> Data shown
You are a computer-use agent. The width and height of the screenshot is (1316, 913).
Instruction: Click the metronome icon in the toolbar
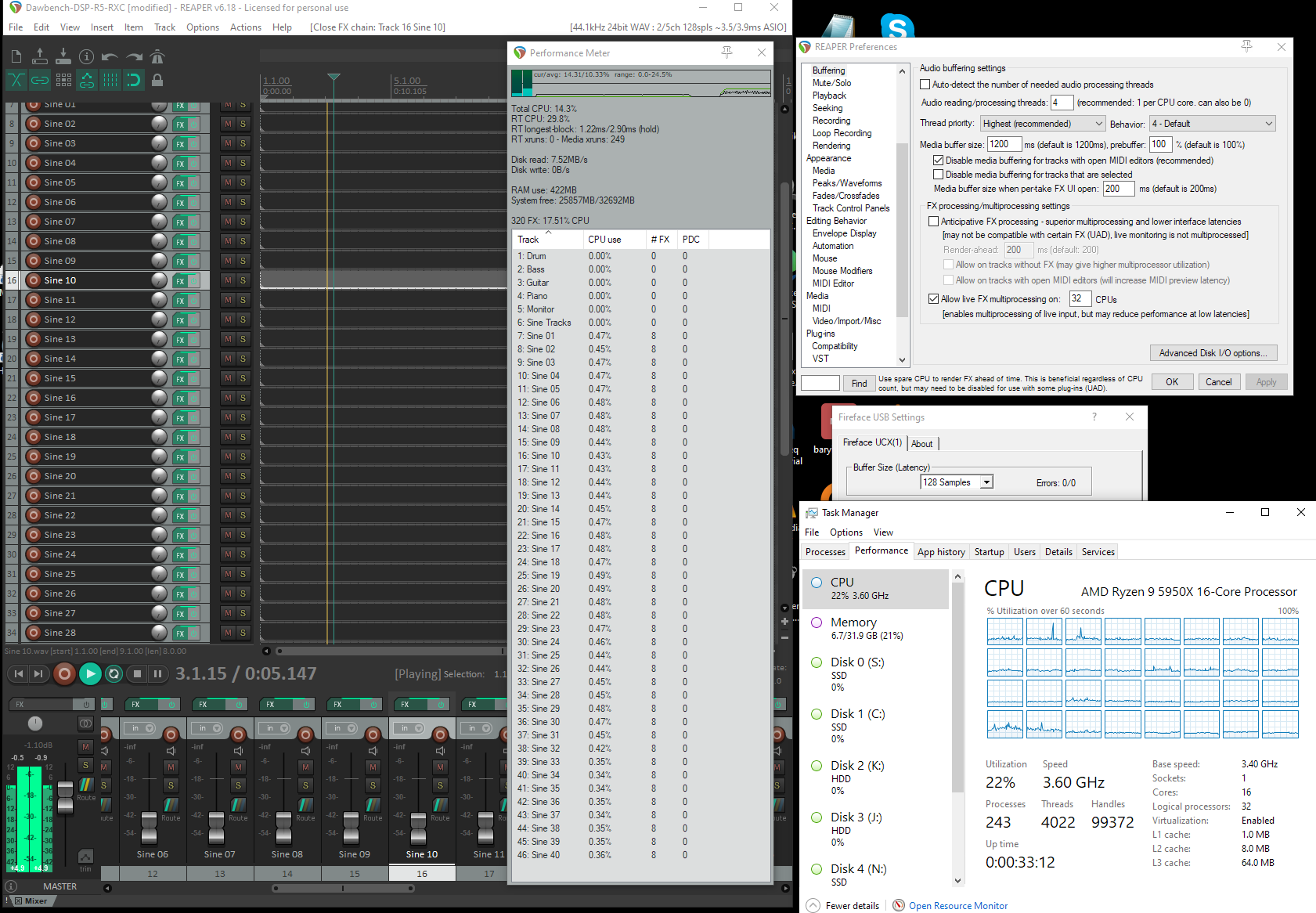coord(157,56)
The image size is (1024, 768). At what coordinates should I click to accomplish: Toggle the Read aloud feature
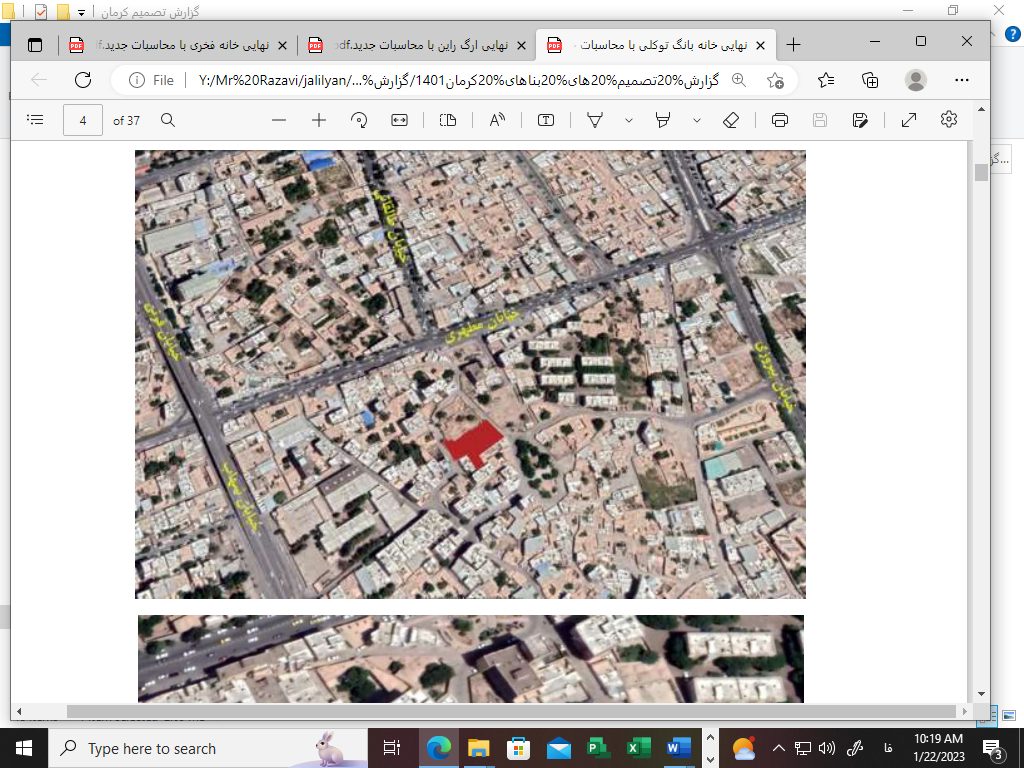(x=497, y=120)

...

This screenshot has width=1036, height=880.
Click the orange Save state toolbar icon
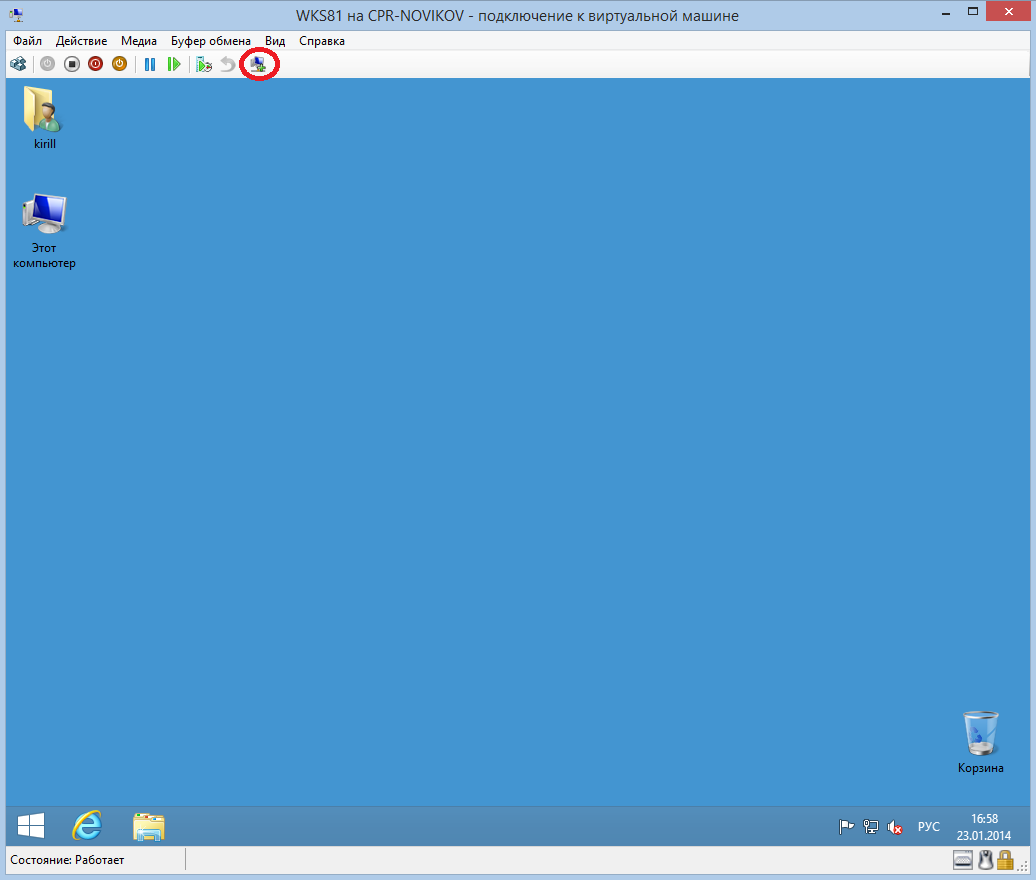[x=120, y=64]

...

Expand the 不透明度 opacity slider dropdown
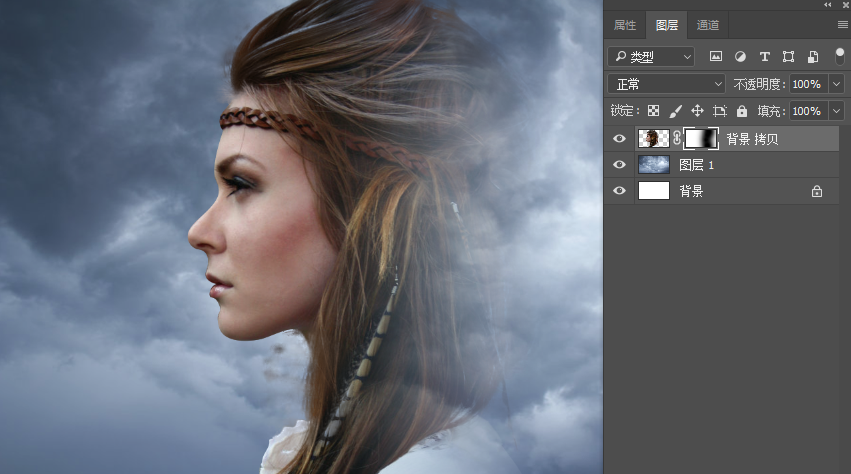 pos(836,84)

> Exercise details
Your answer must be one number: how many lines of the data contain "width".

> The answer
2